Profil Pendidikan Juwono Sudarsono, Mantan Menteri Pertahanan Era Gus Dur dan SBY

Gaya Hidup | sindonews | Sabtu, 28 Maret 2026 - 20:35
share

Mantan Menteri Pertahanan (Menhan), Juwono Sudarsono, meninggal dunia pada Sabtu (28/3/2026) pukul 13.45 WIB di RSPI Pondok Indah, Jakarta Selatan. Berikut riwayat pendidikannya.

Diketahui, jenazah almarhum saat ini telah tiba di rumah duka yang berlokasi di Jalan Alam Asri VII, Pondok Indah, Pondok Pinang, Jakarta Selatan.

Baca juga: Profil Juwono Sudarsono, Menhan Pertama Indonesia dari Kalangan Sipil

Almarhum rencananya akan disemayamkan di Ruang Hening Kementerian Pertahanan (Kemhan) pada Minggu, (29/32026) pukul 07.30 WIB. Prosesi pemakaman akan dilaksanakan di TMP Kalibata dan dipimpin oleh Menteri Pertahanan Sjafrie Sjamsoeddin.

Putranya, Vishnu Juwono, mengungkapkan sang ayah telah menjalani perawatan medis selama empat tahun terakhir untuk berjuang melawan penyakit stroke.Baca juga: Kabar Duka, Mantan Menhan Juwono Sudarsono Meninggal Dunia

Vishnu menjelaskan, selama beberapa tahun terakhir, Juwono memang memilih fokus pada proses pemulihan kesehatannya. Kondisi itu pula yang membuatnya jarang terlihat di ruang publik.

Juwono Sudarsono dikenal sebagai tokoh penting dalam sejarah pemerintahan Indonesia. Ia dipercaya sebagai Menteri Lingkungan Hidup pada masa Presiden Soeharto.

Kemudian pada Kabinet Reformasi Pembangunan di era Presiden Presiden Bacharuddin Jusuf Habibie, ia mendapat amanah sebagai Menteri Pendidikan dan Kebudayaan.

Kemudian pada masa pemerintahan Abdurrahman Wahid dipercaya sebagai Menteri Pertahanan (1999-2000). Selanjutnya diangkat sebagai Duta Besar Luar Biasa Berkuasa Penuh untuk Kerajaan Inggris hingga 2004. Pada tanggal 21 Oktober 2004, ia dilantik kembali sebagai Menteri Pertahanan dalam Kabinet Indonesia Bersatu di bawah Presiden Susilo Bambang Yudhoyono sampai 2009.

Profil Pendidikan Juwono Sudarsono

Dikutip dari berbagai sumber, lahir di Ciamis, Jawa Barat, pada 5 Maret 1942, Juwono Sudarsono berasal dari keluarga pejabat negara. Ayahnya, Sudarsono, pernah menjabat sebagai Menteri Dalam Negeri pada Kabinet Sjahrir.

Dalam bidang pendidikan, Juwono dikenal sebagai akademisi unggul dengan rekam jejak internasional. Ia meraih gelar sarjana di bidang publisistik dari Universitas Indonesia.
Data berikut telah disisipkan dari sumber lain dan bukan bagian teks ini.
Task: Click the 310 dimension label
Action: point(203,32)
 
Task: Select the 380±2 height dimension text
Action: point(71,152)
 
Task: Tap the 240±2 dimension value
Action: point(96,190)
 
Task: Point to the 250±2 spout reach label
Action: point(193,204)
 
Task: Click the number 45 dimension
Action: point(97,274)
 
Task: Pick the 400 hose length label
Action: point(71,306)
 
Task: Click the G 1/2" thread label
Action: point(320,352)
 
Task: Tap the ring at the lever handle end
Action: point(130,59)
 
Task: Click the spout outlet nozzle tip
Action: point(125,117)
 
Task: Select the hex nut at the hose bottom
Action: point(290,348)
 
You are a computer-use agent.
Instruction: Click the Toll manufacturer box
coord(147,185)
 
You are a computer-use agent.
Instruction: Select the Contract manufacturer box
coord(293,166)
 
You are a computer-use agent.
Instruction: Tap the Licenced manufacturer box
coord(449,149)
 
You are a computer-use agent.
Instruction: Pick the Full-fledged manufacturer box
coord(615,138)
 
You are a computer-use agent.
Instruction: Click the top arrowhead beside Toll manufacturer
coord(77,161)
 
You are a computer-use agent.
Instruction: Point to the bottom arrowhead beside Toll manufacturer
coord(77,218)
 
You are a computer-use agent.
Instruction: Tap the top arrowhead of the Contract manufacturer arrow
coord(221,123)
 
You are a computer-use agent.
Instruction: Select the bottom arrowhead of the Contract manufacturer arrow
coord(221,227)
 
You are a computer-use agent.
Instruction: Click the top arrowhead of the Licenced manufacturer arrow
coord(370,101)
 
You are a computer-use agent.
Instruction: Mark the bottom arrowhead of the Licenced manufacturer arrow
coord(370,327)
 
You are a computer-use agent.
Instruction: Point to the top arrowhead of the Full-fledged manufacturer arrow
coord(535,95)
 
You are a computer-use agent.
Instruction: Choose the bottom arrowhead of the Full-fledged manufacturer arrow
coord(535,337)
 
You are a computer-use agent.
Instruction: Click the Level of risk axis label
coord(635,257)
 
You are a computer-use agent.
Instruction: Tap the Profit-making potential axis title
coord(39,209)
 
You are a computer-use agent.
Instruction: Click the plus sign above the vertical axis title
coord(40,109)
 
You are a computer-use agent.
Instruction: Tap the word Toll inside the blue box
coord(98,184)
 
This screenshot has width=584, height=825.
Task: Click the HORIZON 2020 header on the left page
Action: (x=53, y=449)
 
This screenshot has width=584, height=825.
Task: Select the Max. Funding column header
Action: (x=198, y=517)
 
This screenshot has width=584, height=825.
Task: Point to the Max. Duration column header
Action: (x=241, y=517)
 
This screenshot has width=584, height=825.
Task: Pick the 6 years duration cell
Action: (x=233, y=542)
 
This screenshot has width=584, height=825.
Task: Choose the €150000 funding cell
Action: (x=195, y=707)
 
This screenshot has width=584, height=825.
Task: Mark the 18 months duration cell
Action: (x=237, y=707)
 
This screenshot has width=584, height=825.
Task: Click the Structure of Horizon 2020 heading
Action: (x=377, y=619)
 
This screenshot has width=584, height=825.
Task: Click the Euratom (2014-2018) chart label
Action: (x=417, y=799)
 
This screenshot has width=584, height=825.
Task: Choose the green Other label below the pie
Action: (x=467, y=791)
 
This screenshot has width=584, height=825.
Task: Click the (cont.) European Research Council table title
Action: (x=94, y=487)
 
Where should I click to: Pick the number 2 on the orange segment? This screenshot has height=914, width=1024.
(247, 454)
Karier akademiknya terus berkembang saat ia mendapatkan beasiswa Fulbright pada 1969–1970 untuk melanjutkan studi magister di University of California, Berkeley, Amerika Serikat.

Tak berhenti di sana, Juwono kemudian meraih gelar doktor (Ph.D.) dari London School of Economics and Political Science pada tahun 1975, salah satu institusi bergengsi di dunia dalam bidang ilmu sosial dan politik.

Sebagai akademisi, Juwono juga pernah mengajar di Columbia University, New York, pada 1986–1987. Ia kemudian menjadi Guru Besar Hubungan Internasional di Fakultas Ilmu Sosial dan Ilmu Politik (FISIP) UI, serta menjabat sebagai Dekan FISIP UI pada periode 1988–1994.

Selain itu, ia juga pernah dipercaya sebagai Duta Besar RI untuk Britania Raya pada 12 Juni 2003 hingga Oktober 2004.

Kepergian Juwono Sudarsono menjadi kehilangan besar bagi Indonesia, terutama dalam bidang pertahanan dan pendidikan. Sosoknya dikenal sebagai intelektual, diplomat, sekaligus negarawan yang memiliki kontribusi panjang bagi bangsa.